Tuesday, February 27, 2007

Nearing the final crashes

Less than one hundred pages remain for myself and the ending of Snow Crash. The transition from the Librarian to the Raft shenanigans was jerky and not entirely clear to me. In a sense, the style of the novel echoes the technologies used within the story: rapid, nonlinear, superficial, changeable.

It's indeed a scary world when the reappearance of the Mafia gives the reader (or at least this one) a sense of relief.

"You know that chick Y.T.? The one you have been using to spy on us?"
"Yeah." No point in denying it.
"Well, we have been using her to spy on you."
"Why? Why the hell do you care about me?" (334)

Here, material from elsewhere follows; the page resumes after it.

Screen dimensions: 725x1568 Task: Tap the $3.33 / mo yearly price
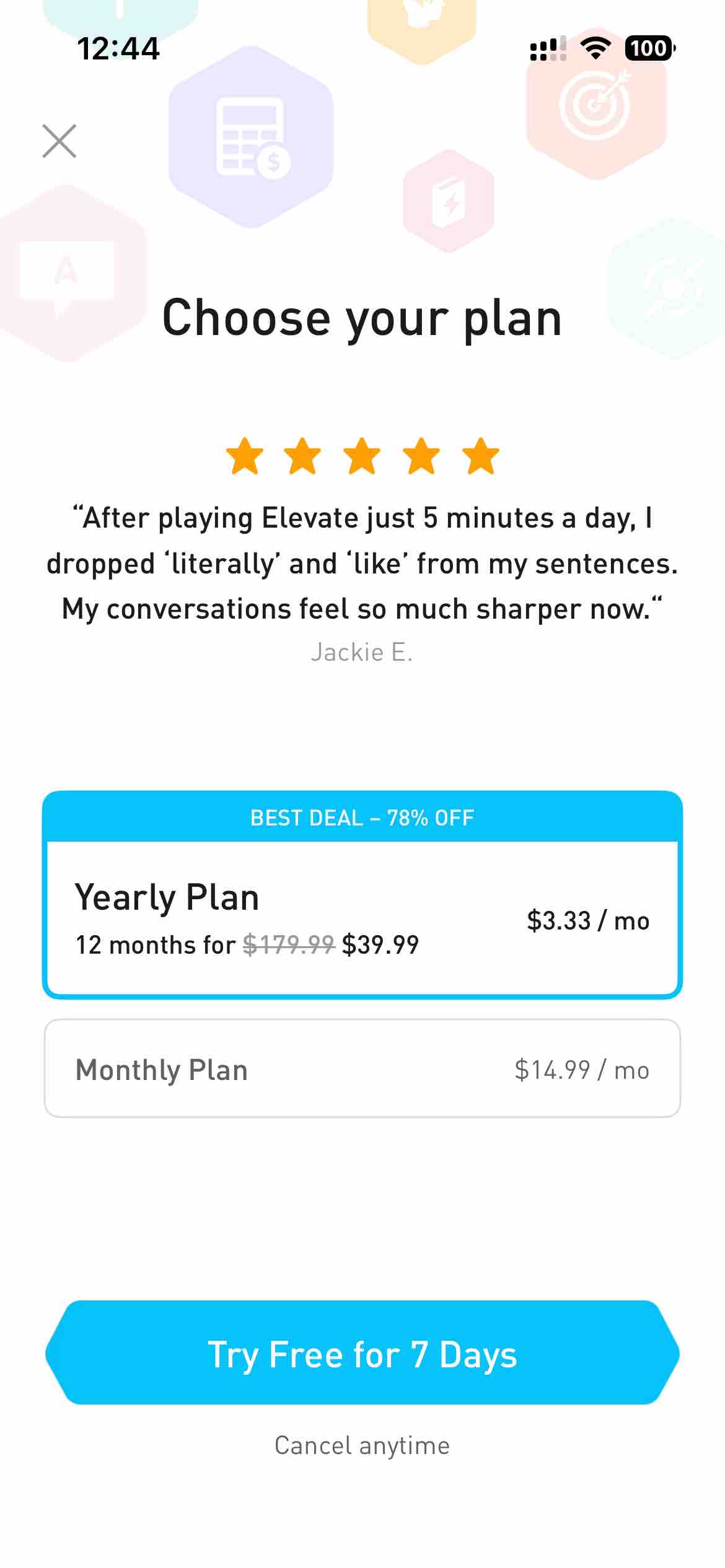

Hiro isn't at all phased that Y.T. is, in fact, a "double agent." Alliances seem superficial at best, and friendship and trust have fallen by the wayside. If someone gets shot or horribly mutilated, as seen later when the Mafia group approaches the Raft, the others react indifferently. Life moves too quickly for mourning. As networked as we may be to each other -- more intensely than ever before, in fact -- we still seek our own survival above the needs of others.

This section, however, was great:
"Until a man is twenty-five, he still thinks, every so often, that under the right circumstances he could be the baddest motherfucker in the world. If I moved to a martial-arts monastery in China and studied real hard for ten years. If my family was wiped out by Colombian drug dealers and I swore myself to revenge. If I got a fatal disease, had one year to live, devoted it to wiping out street crime. If I just dropped out and devoted my life to being bad." (271)

Note that it's not "China Burbclave" or "Neocolombia" or anything along those lines. It's the world as we know it. It's why some people gravitate towards video games and any sort of virtual reality/fantasy that they can participate in -- to be the hero, the villain, the most famed or feared person in a "biomass" of anonymous faces.